* **INFORMATION**:
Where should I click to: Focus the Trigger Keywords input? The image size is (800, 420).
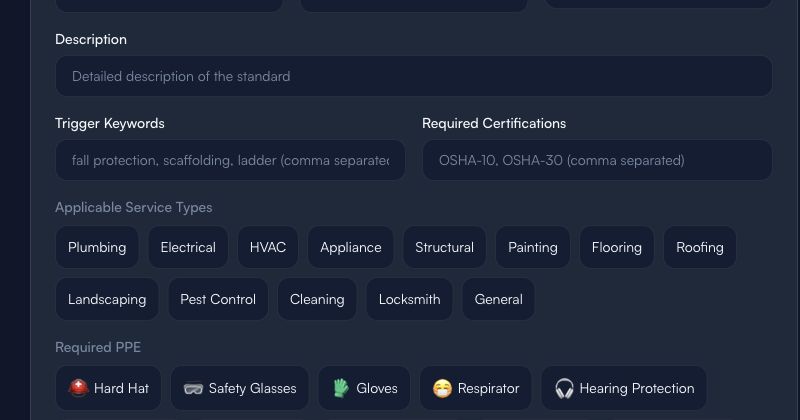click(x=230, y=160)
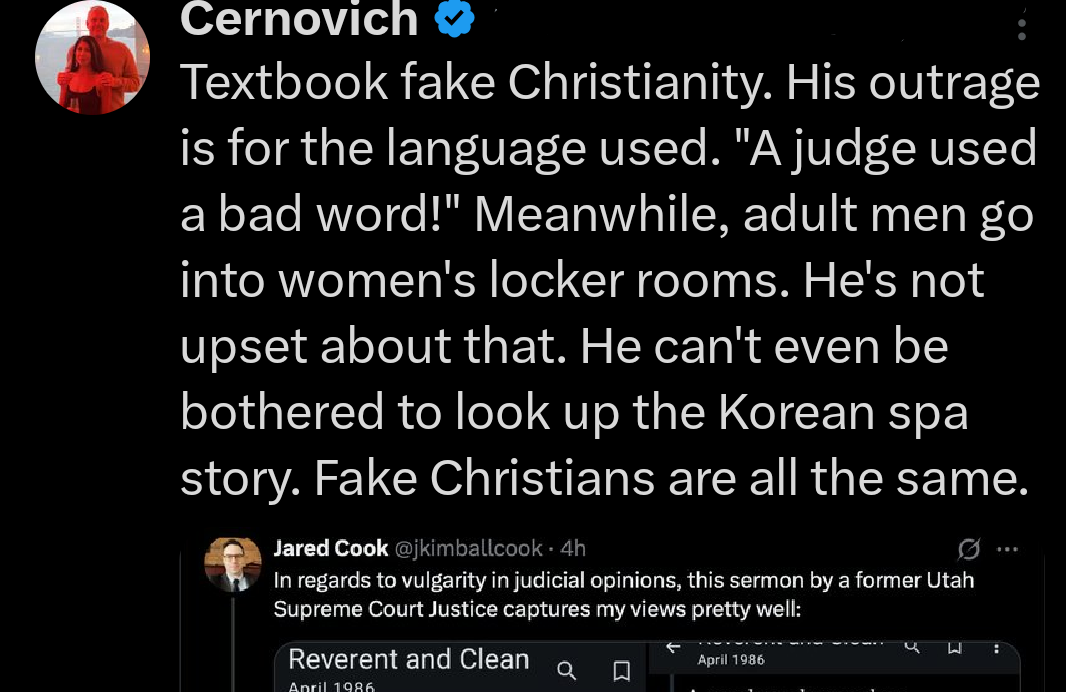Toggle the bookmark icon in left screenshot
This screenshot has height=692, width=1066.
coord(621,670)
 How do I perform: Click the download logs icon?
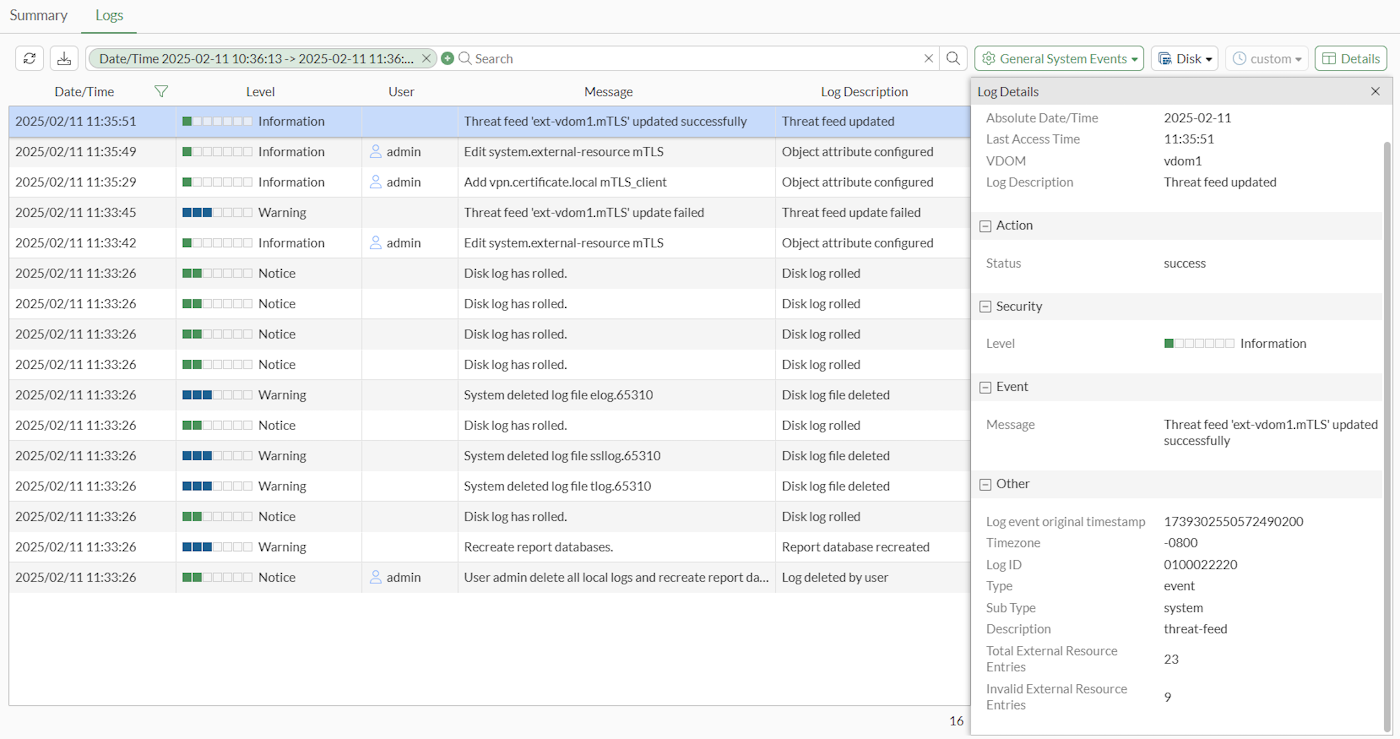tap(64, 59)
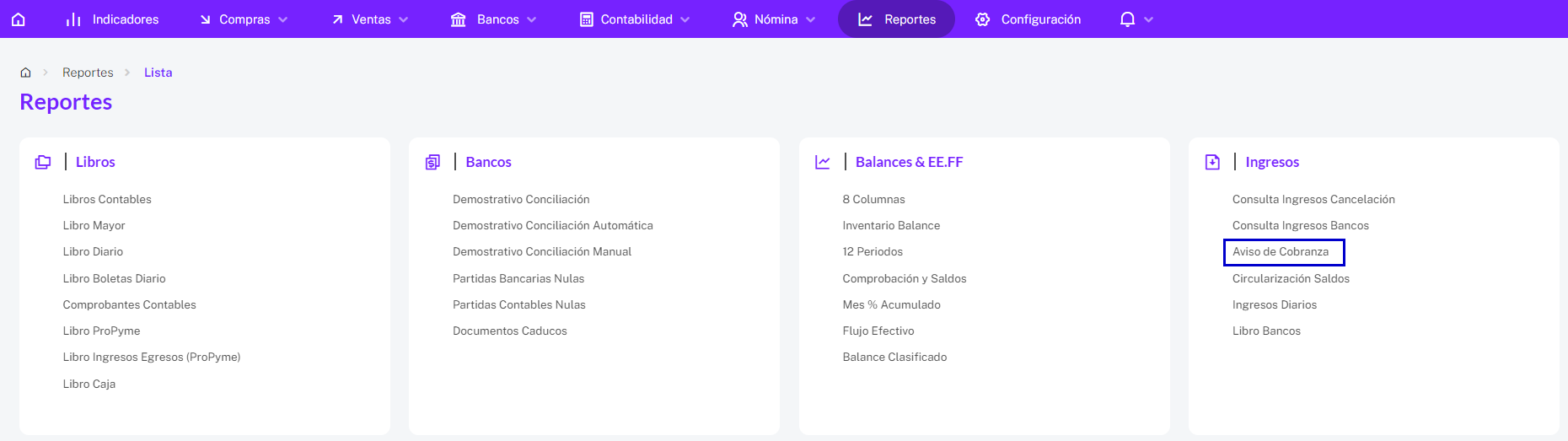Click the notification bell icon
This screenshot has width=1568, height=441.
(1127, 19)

* * *

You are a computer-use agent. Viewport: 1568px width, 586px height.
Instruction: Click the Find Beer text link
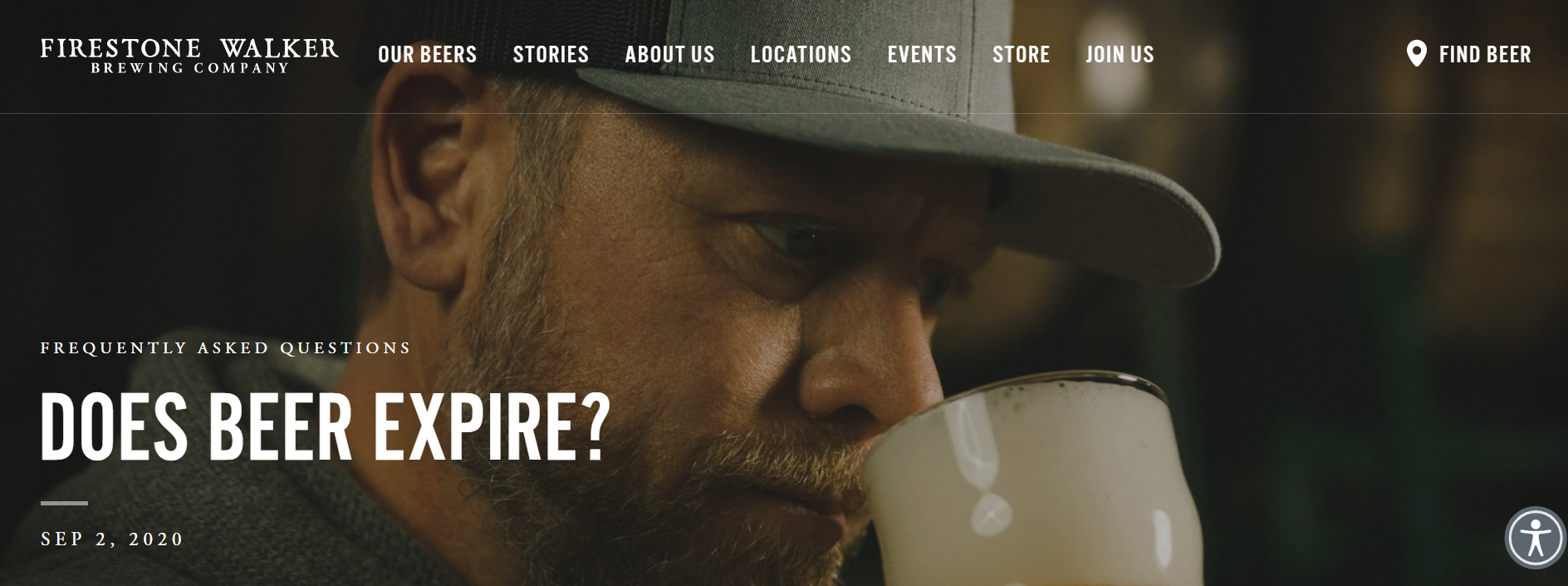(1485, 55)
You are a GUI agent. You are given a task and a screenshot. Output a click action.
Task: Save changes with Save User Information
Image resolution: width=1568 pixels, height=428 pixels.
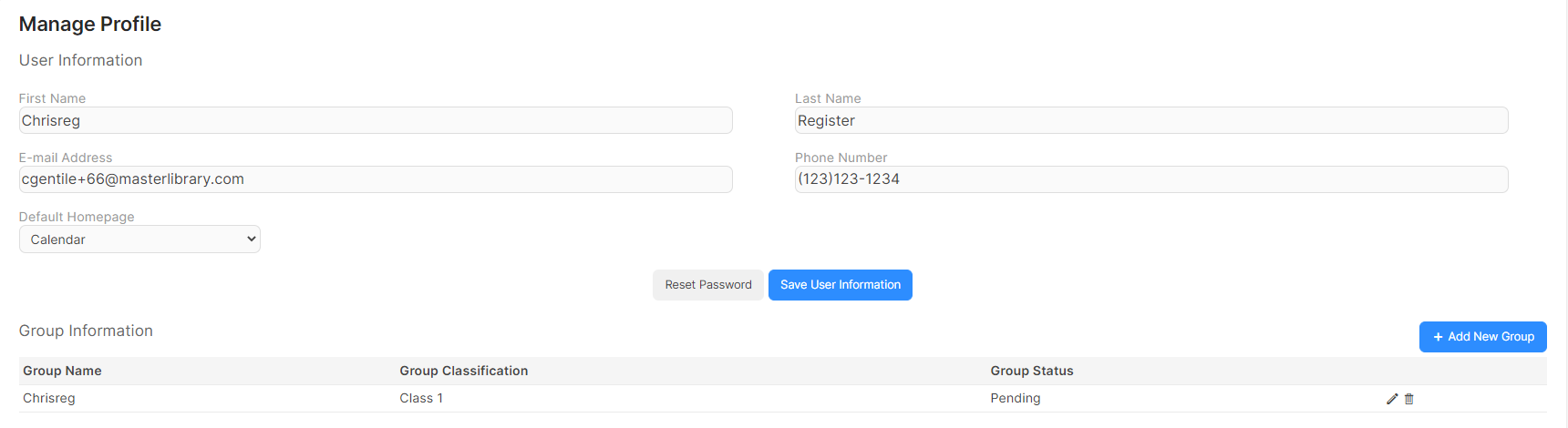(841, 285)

* **EXERCISE AIM**: Within the listing above, work out how many lines contain the string "agent", and reply with that number only.

* **EXPECTED ANSWER**: 2